**Activity**
For every line in the entries that contains "agent", show the whole line.

**Collected data**
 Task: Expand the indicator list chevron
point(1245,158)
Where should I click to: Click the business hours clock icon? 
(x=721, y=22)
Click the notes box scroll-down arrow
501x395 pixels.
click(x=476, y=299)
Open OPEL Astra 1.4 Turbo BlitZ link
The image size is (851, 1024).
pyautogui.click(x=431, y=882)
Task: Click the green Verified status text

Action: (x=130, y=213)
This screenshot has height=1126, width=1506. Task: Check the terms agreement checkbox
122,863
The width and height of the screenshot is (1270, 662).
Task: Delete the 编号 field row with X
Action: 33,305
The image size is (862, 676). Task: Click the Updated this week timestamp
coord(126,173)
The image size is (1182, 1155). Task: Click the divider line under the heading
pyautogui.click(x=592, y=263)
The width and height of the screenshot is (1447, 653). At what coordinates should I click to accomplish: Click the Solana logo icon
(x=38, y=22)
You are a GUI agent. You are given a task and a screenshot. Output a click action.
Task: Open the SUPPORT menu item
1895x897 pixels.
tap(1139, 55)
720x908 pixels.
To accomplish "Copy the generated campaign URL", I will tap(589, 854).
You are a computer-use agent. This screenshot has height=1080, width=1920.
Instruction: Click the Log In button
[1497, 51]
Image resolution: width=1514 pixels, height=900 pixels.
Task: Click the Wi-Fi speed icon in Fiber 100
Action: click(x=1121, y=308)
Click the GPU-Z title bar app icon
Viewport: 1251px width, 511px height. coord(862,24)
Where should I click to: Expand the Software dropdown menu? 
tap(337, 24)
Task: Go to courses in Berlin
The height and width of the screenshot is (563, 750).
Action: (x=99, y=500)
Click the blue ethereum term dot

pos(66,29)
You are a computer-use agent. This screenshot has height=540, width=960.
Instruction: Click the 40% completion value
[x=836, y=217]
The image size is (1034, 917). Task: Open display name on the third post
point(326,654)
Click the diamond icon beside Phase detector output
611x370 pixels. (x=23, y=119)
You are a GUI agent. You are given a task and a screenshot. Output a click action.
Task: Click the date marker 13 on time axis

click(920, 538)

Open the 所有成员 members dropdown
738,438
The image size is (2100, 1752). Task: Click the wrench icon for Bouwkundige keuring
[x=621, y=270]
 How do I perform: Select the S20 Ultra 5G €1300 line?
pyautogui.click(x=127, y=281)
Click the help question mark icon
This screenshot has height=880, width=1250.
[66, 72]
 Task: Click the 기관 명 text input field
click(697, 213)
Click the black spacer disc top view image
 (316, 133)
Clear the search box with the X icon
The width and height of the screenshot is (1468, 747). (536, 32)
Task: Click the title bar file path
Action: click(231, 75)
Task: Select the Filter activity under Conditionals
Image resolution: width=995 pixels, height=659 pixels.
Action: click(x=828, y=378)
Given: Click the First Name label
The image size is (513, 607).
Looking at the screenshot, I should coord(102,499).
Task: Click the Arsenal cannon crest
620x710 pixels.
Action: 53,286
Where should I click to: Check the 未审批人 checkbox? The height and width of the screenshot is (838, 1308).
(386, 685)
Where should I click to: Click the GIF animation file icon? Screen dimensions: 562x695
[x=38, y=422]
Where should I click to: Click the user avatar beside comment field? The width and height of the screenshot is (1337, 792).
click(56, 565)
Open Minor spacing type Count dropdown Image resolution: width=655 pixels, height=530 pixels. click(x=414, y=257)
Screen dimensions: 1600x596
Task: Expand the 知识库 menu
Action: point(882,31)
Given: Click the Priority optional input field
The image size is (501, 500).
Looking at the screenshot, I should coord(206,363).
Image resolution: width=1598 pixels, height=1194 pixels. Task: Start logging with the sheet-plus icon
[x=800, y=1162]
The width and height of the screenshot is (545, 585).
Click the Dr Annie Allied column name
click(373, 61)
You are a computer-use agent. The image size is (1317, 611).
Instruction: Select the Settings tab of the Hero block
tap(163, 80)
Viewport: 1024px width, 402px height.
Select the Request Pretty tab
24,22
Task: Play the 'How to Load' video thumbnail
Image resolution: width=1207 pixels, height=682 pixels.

**Task result**
You are a GUI agent. You are given a task and a screenshot. Output a click action.
You are a computer-use agent. This screenshot has height=1080, width=1920.
You are a computer-use agent. This screenshot has height=540, width=960.
You are a GUI agent. You are given a task and a screenshot. Output a click action.
You are a computer-use agent. The image size is (1317, 611).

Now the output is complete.